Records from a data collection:
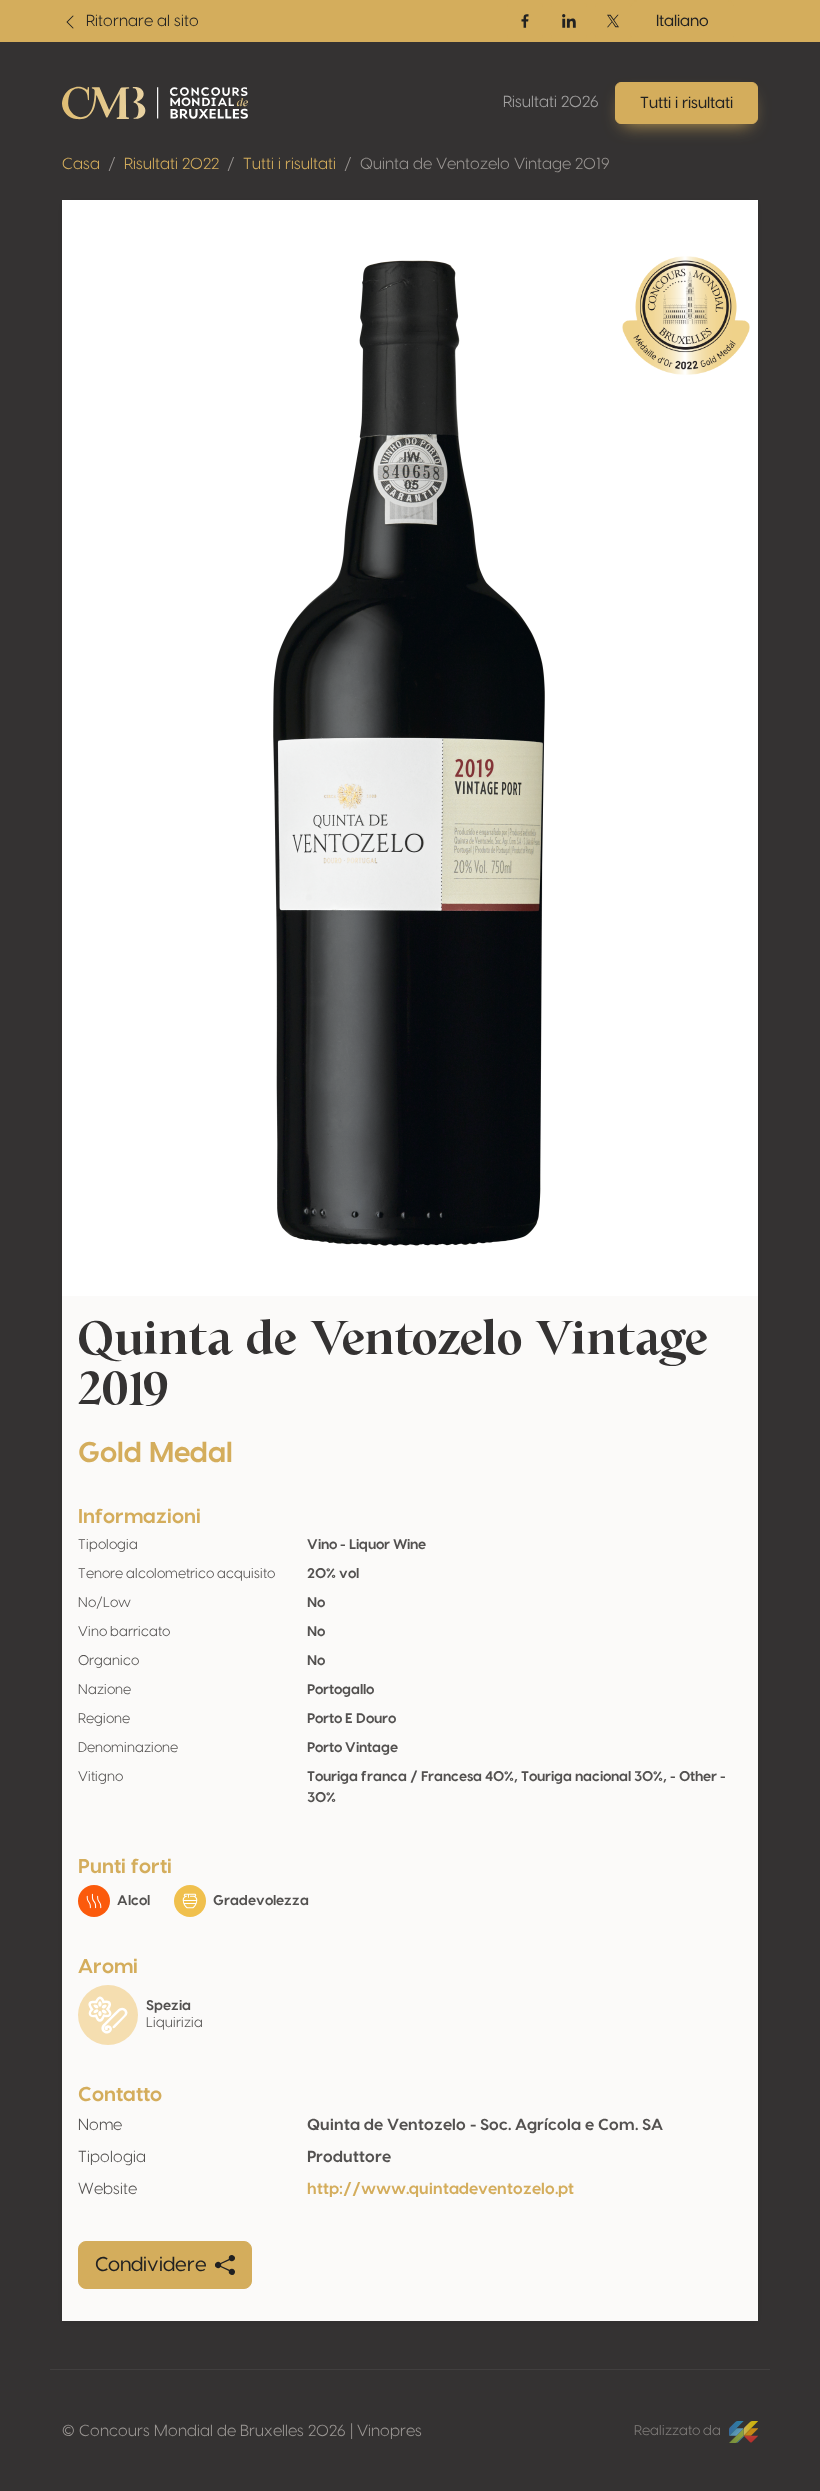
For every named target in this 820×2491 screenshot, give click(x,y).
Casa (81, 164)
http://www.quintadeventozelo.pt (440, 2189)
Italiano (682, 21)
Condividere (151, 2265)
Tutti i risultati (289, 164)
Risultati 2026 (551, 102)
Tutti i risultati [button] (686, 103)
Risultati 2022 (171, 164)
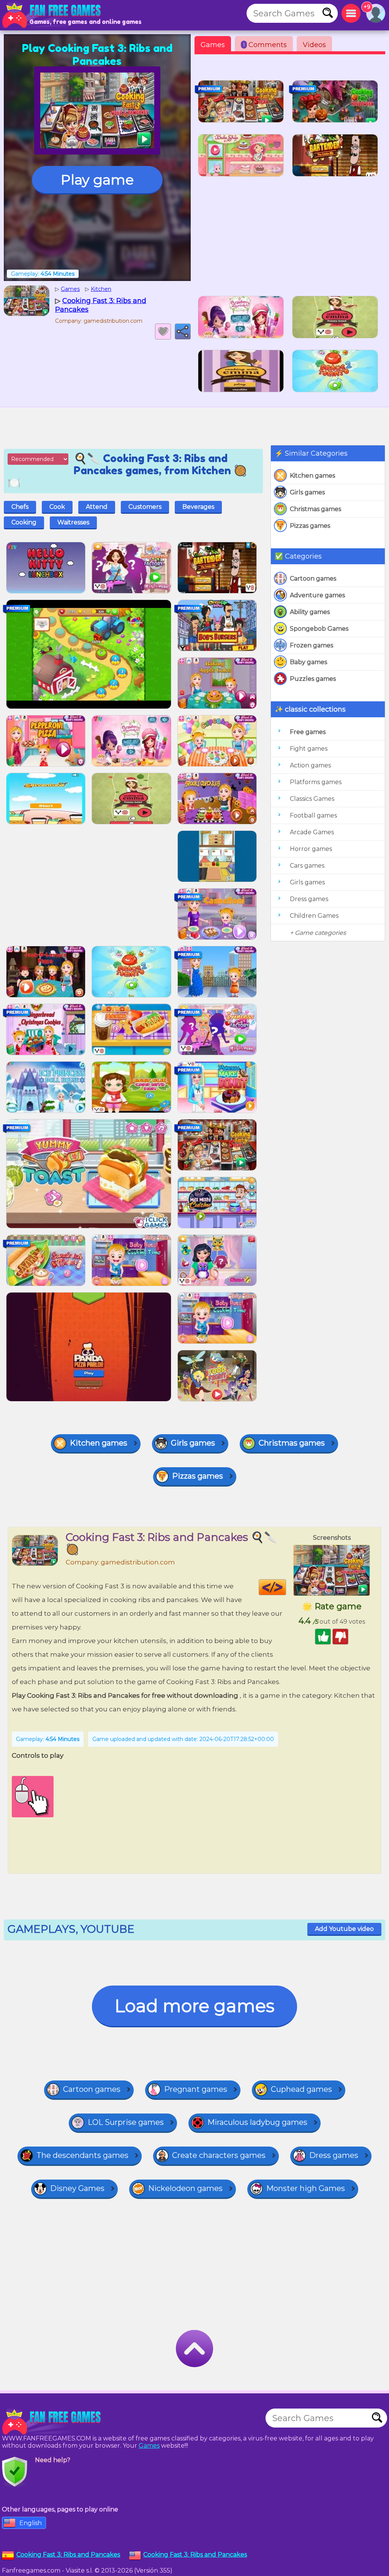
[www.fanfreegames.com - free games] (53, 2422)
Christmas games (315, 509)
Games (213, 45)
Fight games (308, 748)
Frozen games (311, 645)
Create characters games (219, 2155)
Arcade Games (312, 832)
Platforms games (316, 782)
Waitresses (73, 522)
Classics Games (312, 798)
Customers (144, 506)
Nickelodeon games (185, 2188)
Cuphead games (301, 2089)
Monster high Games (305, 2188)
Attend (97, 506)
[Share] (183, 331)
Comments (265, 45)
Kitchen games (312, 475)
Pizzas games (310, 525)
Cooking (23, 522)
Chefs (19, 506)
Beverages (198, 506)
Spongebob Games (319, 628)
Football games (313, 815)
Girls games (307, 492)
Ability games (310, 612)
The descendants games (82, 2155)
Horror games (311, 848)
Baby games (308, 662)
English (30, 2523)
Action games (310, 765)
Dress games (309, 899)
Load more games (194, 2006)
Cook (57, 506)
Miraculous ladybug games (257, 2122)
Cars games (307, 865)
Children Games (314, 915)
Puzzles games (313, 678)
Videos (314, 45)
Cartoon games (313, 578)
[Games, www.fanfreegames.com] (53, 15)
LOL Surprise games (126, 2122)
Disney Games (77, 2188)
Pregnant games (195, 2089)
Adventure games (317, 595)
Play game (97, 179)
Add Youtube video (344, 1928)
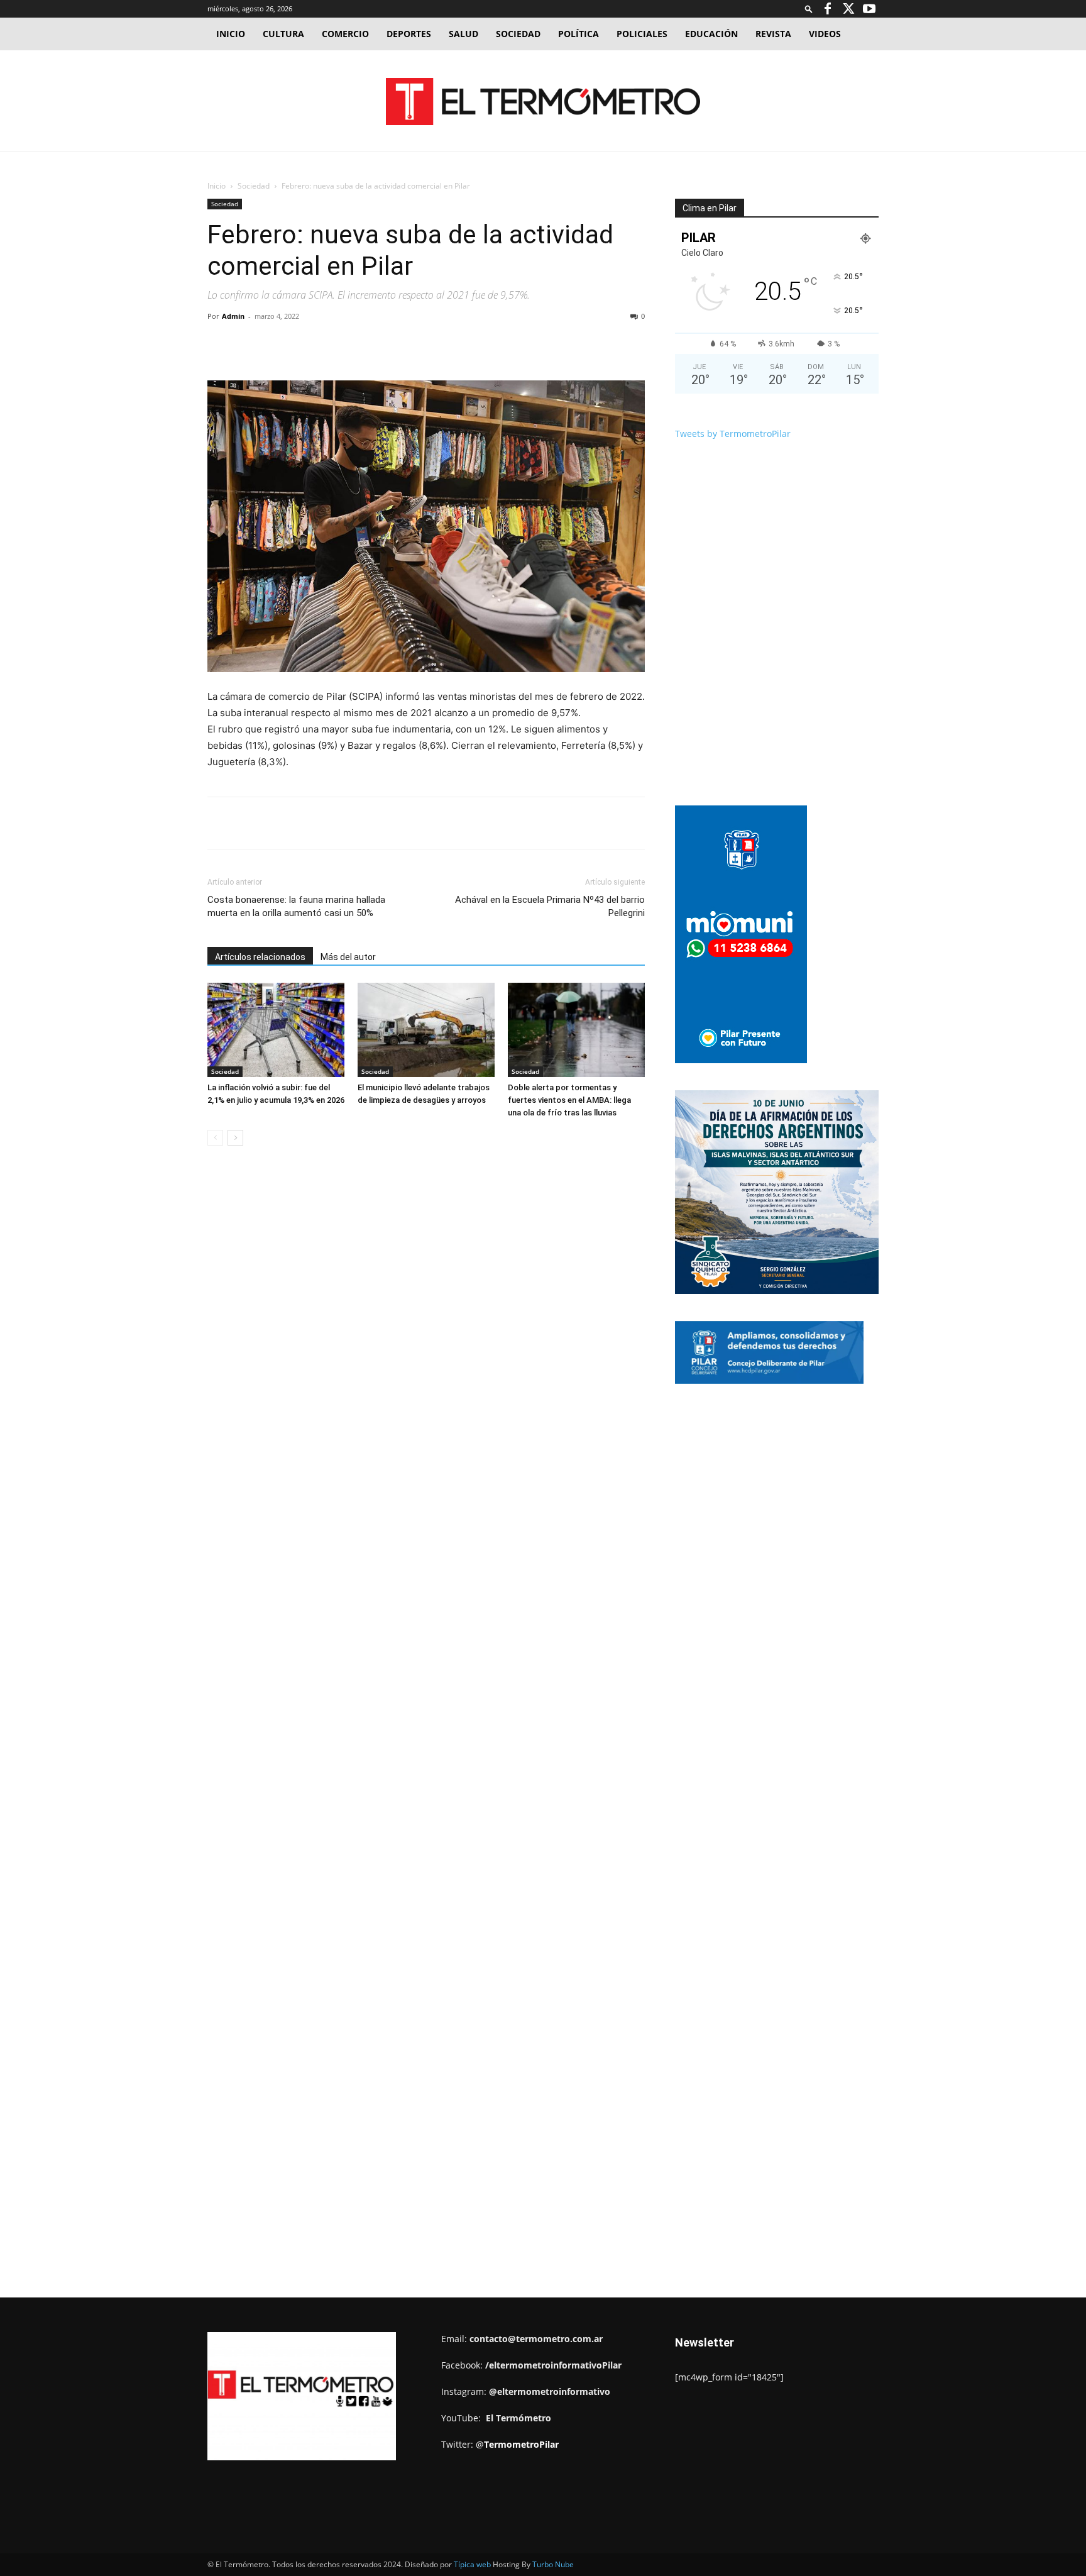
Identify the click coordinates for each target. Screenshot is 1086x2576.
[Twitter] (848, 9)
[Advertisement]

Task statement:
Transcribe, word for word, the line holding "Dress games (309, 899)" and all lines after it in the entries above, ending with the last. Only those lines; no pictures.

Written answer:
Dress games (309, 899)
Load more games (194, 2006)
Cook (57, 506)
Miraculous ladybug games (257, 2122)
Cars games (307, 865)
Children Games (314, 915)
Puzzles games (313, 678)
Videos (314, 45)
Cartoon games (313, 578)
[Games, www.fanfreegames.com] (53, 15)
LOL Surprise games (126, 2122)
Disney Games (77, 2188)
Pregnant games (195, 2089)
Adventure games (317, 595)
Play game (97, 179)
Add Youtube video (344, 1928)
Identify the click coordinates for each target. Screenshot is 1086x2576.
[Twitter] (848, 9)
[Advertisement]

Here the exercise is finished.